Edit the material below by replacing "Where should I click to" with "What should I click to" and leaving every other part unchanged.

> Recorded data
-- begin --

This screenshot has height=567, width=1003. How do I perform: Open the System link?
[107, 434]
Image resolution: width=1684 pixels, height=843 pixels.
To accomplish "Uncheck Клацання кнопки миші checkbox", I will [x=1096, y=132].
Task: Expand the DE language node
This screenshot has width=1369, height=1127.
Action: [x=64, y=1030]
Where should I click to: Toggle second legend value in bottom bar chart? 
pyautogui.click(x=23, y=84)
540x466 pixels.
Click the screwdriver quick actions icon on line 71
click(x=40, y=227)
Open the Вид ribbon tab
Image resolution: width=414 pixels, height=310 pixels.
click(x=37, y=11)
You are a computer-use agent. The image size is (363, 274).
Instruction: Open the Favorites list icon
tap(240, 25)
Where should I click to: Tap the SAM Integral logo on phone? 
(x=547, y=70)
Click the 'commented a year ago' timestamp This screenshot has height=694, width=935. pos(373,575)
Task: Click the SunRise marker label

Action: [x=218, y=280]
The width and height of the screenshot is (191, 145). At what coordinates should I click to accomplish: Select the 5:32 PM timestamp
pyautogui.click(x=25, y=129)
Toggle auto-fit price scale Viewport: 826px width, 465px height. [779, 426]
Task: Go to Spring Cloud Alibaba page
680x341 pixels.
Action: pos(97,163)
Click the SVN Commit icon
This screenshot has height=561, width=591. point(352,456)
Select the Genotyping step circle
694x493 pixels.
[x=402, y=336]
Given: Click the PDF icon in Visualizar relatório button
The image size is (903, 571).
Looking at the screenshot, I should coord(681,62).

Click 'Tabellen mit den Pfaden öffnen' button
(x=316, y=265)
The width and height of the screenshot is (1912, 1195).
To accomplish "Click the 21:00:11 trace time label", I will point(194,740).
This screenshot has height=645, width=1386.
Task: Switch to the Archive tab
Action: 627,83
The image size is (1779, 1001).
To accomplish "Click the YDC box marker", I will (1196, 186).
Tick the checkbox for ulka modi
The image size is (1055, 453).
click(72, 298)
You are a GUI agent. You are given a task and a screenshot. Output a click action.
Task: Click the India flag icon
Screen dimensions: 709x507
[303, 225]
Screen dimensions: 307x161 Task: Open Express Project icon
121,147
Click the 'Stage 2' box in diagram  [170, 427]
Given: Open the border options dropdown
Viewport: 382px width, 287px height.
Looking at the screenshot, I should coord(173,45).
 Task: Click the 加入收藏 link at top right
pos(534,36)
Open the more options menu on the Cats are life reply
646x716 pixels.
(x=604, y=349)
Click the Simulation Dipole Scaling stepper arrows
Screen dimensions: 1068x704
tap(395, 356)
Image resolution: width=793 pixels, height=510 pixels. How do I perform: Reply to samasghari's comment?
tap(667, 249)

-- end --

> Output for this task
This screenshot has height=567, width=1003. How do I perform: Open the System link?
[107, 434]
Image resolution: width=1684 pixels, height=843 pixels.
To accomplish "Uncheck Клацання кнопки миші checkbox", I will [x=1096, y=132].
Task: Expand the DE language node
This screenshot has width=1369, height=1127.
Action: [x=64, y=1030]
What should I click to: Toggle second legend value in bottom bar chart? 
pyautogui.click(x=23, y=84)
540x466 pixels.
Click the screwdriver quick actions icon on line 71
click(x=40, y=227)
Open the Вид ribbon tab
Image resolution: width=414 pixels, height=310 pixels.
click(x=37, y=11)
You are a computer-use agent. The image size is (363, 274).
Instruction: Open the Favorites list icon
tap(240, 25)
What should I click to: Tap the SAM Integral logo on phone? 
(x=547, y=70)
Click the 'commented a year ago' timestamp This screenshot has height=694, width=935. pos(373,575)
Task: Click the SunRise marker label

Action: [x=218, y=280]
The width and height of the screenshot is (191, 145). At what coordinates should I click to accomplish: Select the 5:32 PM timestamp
pyautogui.click(x=25, y=129)
Toggle auto-fit price scale Viewport: 826px width, 465px height. [779, 426]
Task: Go to Spring Cloud Alibaba page
680x341 pixels.
Action: pos(97,163)
Click the SVN Commit icon
This screenshot has height=561, width=591. point(352,456)
Select the Genotyping step circle
694x493 pixels.
[x=402, y=336]
Given: Click the PDF icon in Visualizar relatório button
The image size is (903, 571).
Looking at the screenshot, I should coord(681,62).

Click 'Tabellen mit den Pfaden öffnen' button
(x=316, y=265)
The width and height of the screenshot is (1912, 1195).
To accomplish "Click the 21:00:11 trace time label", I will point(194,740).
This screenshot has height=645, width=1386.
Task: Switch to the Archive tab
Action: 627,83
The image size is (1779, 1001).
To accomplish "Click the YDC box marker", I will (1196, 186).
Tick the checkbox for ulka modi
The image size is (1055, 453).
click(72, 298)
You are a GUI agent. You are given a task and a screenshot. Output a click action.
Task: Click the India flag icon
Screen dimensions: 709x507
[303, 225]
Screen dimensions: 307x161 Task: Open Express Project icon
121,147
Click the 'Stage 2' box in diagram  [170, 427]
Given: Open the border options dropdown
Viewport: 382px width, 287px height.
Looking at the screenshot, I should coord(173,45).
 Task: Click the 加入收藏 link at top right
pos(534,36)
Open the more options menu on the Cats are life reply
646x716 pixels.
(x=604, y=349)
Click the Simulation Dipole Scaling stepper arrows
Screen dimensions: 1068x704
tap(395, 356)
Image resolution: width=793 pixels, height=510 pixels. How do I perform: Reply to samasghari's comment?
tap(667, 249)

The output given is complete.